Segment Start: Material for the task

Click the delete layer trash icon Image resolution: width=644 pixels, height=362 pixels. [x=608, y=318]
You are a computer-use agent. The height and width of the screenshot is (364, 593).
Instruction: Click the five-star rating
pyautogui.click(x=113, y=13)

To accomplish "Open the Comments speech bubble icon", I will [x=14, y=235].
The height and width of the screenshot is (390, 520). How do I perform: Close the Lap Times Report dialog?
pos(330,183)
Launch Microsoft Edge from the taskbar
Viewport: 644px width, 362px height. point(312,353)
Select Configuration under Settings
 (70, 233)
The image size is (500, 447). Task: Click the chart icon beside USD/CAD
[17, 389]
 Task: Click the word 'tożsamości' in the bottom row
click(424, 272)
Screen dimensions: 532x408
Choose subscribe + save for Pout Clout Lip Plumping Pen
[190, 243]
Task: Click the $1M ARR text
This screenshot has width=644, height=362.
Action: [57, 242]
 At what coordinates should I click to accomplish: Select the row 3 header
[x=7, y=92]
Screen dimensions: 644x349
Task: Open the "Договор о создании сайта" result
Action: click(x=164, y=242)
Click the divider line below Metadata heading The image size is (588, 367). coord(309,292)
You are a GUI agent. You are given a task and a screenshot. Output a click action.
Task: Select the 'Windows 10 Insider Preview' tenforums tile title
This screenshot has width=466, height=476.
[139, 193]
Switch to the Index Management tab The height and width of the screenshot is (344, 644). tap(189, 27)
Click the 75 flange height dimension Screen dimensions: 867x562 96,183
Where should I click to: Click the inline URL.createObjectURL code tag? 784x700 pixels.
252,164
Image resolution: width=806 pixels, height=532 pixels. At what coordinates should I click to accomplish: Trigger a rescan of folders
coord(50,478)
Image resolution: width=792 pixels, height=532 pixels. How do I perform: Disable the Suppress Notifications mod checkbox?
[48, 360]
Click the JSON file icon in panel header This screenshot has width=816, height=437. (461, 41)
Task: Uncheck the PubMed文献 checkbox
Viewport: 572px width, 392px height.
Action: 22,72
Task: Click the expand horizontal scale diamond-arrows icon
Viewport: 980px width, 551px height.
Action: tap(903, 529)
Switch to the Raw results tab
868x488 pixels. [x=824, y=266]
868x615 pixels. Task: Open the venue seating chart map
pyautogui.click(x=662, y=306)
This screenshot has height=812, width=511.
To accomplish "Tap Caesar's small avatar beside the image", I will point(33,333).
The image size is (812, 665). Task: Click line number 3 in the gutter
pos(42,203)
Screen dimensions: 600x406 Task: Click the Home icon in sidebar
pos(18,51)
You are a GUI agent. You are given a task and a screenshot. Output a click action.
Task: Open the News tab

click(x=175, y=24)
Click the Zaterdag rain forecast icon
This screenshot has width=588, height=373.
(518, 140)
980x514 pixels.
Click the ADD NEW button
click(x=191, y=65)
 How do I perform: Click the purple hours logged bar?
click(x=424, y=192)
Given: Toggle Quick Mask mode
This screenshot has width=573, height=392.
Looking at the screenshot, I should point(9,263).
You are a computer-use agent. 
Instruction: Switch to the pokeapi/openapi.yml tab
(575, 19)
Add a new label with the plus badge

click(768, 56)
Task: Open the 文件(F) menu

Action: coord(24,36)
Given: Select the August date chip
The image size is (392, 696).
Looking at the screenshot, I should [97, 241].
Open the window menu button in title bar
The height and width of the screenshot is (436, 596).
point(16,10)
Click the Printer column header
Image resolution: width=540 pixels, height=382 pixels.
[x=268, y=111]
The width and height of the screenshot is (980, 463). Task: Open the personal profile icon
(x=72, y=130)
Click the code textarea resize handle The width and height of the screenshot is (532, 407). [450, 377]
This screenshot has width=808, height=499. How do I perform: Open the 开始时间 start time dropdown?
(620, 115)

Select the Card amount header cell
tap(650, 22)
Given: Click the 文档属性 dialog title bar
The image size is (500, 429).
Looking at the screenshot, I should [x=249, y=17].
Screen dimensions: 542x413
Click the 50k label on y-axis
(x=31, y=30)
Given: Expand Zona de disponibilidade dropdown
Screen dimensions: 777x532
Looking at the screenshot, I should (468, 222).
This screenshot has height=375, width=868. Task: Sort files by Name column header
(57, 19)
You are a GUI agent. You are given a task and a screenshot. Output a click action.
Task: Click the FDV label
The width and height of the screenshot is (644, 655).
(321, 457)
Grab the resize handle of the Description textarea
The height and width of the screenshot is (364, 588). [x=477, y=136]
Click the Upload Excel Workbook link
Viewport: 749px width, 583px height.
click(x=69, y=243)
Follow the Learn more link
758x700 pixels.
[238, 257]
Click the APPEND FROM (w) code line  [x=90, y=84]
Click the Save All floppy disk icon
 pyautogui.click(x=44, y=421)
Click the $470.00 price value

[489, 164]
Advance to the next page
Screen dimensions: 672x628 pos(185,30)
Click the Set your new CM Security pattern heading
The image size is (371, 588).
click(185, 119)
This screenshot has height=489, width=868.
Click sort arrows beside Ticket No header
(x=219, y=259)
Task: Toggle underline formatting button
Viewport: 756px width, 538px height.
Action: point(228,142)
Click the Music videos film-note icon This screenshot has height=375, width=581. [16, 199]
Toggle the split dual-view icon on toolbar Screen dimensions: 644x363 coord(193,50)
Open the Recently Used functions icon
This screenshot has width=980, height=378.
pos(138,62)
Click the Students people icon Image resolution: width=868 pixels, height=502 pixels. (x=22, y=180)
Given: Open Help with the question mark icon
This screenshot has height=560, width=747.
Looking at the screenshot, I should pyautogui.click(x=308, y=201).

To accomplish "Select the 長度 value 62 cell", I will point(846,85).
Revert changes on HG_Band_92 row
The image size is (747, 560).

Segment End: Material for the task

Work required:
Output the data above in full and exactly.

Answer space:
Click the delete layer trash icon Image resolution: width=644 pixels, height=362 pixels. [x=608, y=318]
You are a computer-use agent. The height and width of the screenshot is (364, 593).
Instruction: Click the five-star rating
pyautogui.click(x=113, y=13)

To accomplish "Open the Comments speech bubble icon", I will [x=14, y=235].
The height and width of the screenshot is (390, 520). How do I perform: Close the Lap Times Report dialog?
pos(330,183)
Launch Microsoft Edge from the taskbar
Viewport: 644px width, 362px height. point(312,353)
Select Configuration under Settings
 (70, 233)
The image size is (500, 447). Task: Click the chart icon beside USD/CAD
[17, 389]
 Task: Click the word 'tożsamości' in the bottom row
click(424, 272)
Screen dimensions: 532x408
Choose subscribe + save for Pout Clout Lip Plumping Pen
[190, 243]
Task: Click the $1M ARR text
This screenshot has width=644, height=362.
Action: [57, 242]
 At what coordinates should I click to accomplish: Select the row 3 header
[x=7, y=92]
Screen dimensions: 644x349
Task: Open the "Договор о создании сайта" result
Action: click(x=164, y=242)
Click the divider line below Metadata heading The image size is (588, 367). coord(309,292)
You are a GUI agent. You are given a task and a screenshot. Output a click action.
Task: Select the 'Windows 10 Insider Preview' tenforums tile title
This screenshot has width=466, height=476.
[139, 193]
Switch to the Index Management tab The height and width of the screenshot is (344, 644). tap(189, 27)
Click the 75 flange height dimension Screen dimensions: 867x562 96,183
Where should I click to: Click the inline URL.createObjectURL code tag? 784x700 pixels.
252,164
Image resolution: width=806 pixels, height=532 pixels. At what coordinates should I click to accomplish: Trigger a rescan of folders
coord(50,478)
Image resolution: width=792 pixels, height=532 pixels. How do I perform: Disable the Suppress Notifications mod checkbox?
[48, 360]
Click the JSON file icon in panel header This screenshot has width=816, height=437. (461, 41)
Task: Uncheck the PubMed文献 checkbox
Viewport: 572px width, 392px height.
Action: 22,72
Task: Click the expand horizontal scale diamond-arrows icon
Viewport: 980px width, 551px height.
Action: tap(903, 529)
Switch to the Raw results tab
868x488 pixels. [x=824, y=266]
868x615 pixels. Task: Open the venue seating chart map
pyautogui.click(x=662, y=306)
This screenshot has height=812, width=511.
To accomplish "Tap Caesar's small avatar beside the image", I will point(33,333).
The image size is (812, 665). Task: Click line number 3 in the gutter
pos(42,203)
Screen dimensions: 600x406 Task: Click the Home icon in sidebar
pos(18,51)
You are a GUI agent. You are given a task and a screenshot. Output a click action.
Task: Open the News tab

click(x=175, y=24)
Click the Zaterdag rain forecast icon
This screenshot has width=588, height=373.
(518, 140)
980x514 pixels.
Click the ADD NEW button
click(x=191, y=65)
 How do I perform: Click the purple hours logged bar?
click(x=424, y=192)
Given: Toggle Quick Mask mode
This screenshot has width=573, height=392.
Looking at the screenshot, I should point(9,263).
You are a computer-use agent. 
Instruction: Switch to the pokeapi/openapi.yml tab
(575, 19)
Add a new label with the plus badge

click(768, 56)
Task: Open the 文件(F) menu

Action: coord(24,36)
Given: Select the August date chip
The image size is (392, 696).
Looking at the screenshot, I should [97, 241].
Open the window menu button in title bar
The height and width of the screenshot is (436, 596).
point(16,10)
Click the Printer column header
Image resolution: width=540 pixels, height=382 pixels.
[x=268, y=111]
The width and height of the screenshot is (980, 463). Task: Open the personal profile icon
(x=72, y=130)
Click the code textarea resize handle The width and height of the screenshot is (532, 407). [450, 377]
This screenshot has width=808, height=499. How do I perform: Open the 开始时间 start time dropdown?
(620, 115)

Select the Card amount header cell
tap(650, 22)
Given: Click the 文档属性 dialog title bar
The image size is (500, 429).
Looking at the screenshot, I should [x=249, y=17].
Screen dimensions: 542x413
Click the 50k label on y-axis
(x=31, y=30)
Given: Expand Zona de disponibilidade dropdown
Screen dimensions: 777x532
Looking at the screenshot, I should (468, 222).
This screenshot has height=375, width=868. Task: Sort files by Name column header
(57, 19)
You are a GUI agent. You are given a task and a screenshot. Output a click action.
Task: Click the FDV label
The width and height of the screenshot is (644, 655).
(321, 457)
Grab the resize handle of the Description textarea
The height and width of the screenshot is (364, 588). [x=477, y=136]
Click the Upload Excel Workbook link
Viewport: 749px width, 583px height.
click(x=69, y=243)
Follow the Learn more link
758x700 pixels.
[238, 257]
Click the APPEND FROM (w) code line  [x=90, y=84]
Click the Save All floppy disk icon
 pyautogui.click(x=44, y=421)
Click the $470.00 price value

[489, 164]
Advance to the next page
Screen dimensions: 672x628 pos(185,30)
Click the Set your new CM Security pattern heading
The image size is (371, 588).
click(185, 119)
This screenshot has height=489, width=868.
Click sort arrows beside Ticket No header
(x=219, y=259)
Task: Toggle underline formatting button
Viewport: 756px width, 538px height.
Action: point(228,142)
Click the Music videos film-note icon This screenshot has height=375, width=581. [16, 199]
Toggle the split dual-view icon on toolbar Screen dimensions: 644x363 coord(193,50)
Open the Recently Used functions icon
This screenshot has width=980, height=378.
pos(138,62)
Click the Students people icon Image resolution: width=868 pixels, height=502 pixels. (x=22, y=180)
Given: Open Help with the question mark icon
This screenshot has height=560, width=747.
Looking at the screenshot, I should pyautogui.click(x=308, y=201).

To accomplish "Select the 長度 value 62 cell", I will point(846,85).
Revert changes on HG_Band_92 row
The image size is (747, 560).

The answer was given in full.